→ Description of the task
Offset every coordinate in the answers by 112, and write out again the listing starting with the line containing "You are a GUI" and going on through the line containing "click(301, 523)". Include the requests, and give those lines only.

→ Entries shown
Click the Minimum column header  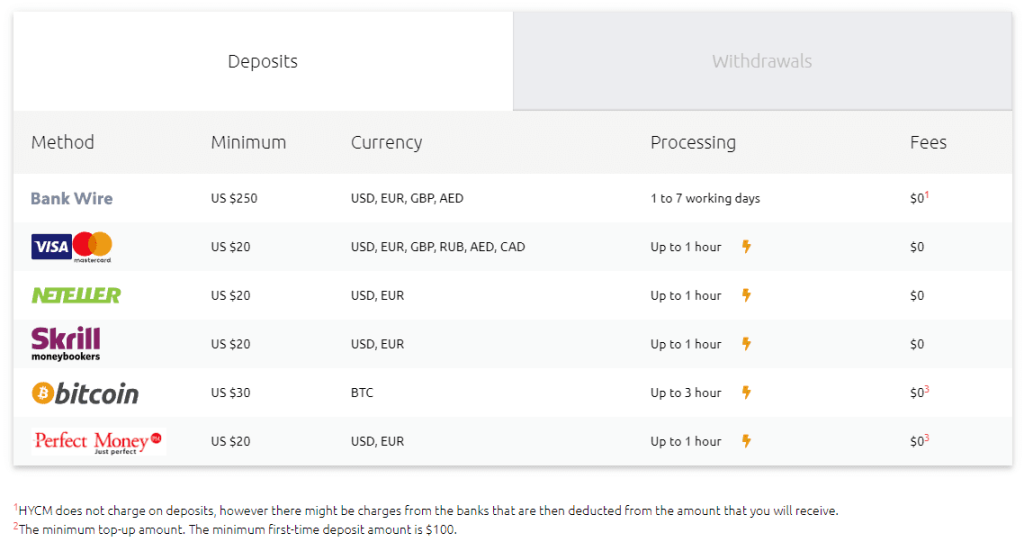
* * *
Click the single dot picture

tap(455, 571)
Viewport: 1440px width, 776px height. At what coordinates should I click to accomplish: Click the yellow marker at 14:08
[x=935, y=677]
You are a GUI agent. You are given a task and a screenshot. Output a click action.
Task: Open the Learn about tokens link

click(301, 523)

→ Exercise output
You are a GUI agent. You are given a task and a screenshot. Output a click action.
Task: Open the Learn about tokens link

click(413, 635)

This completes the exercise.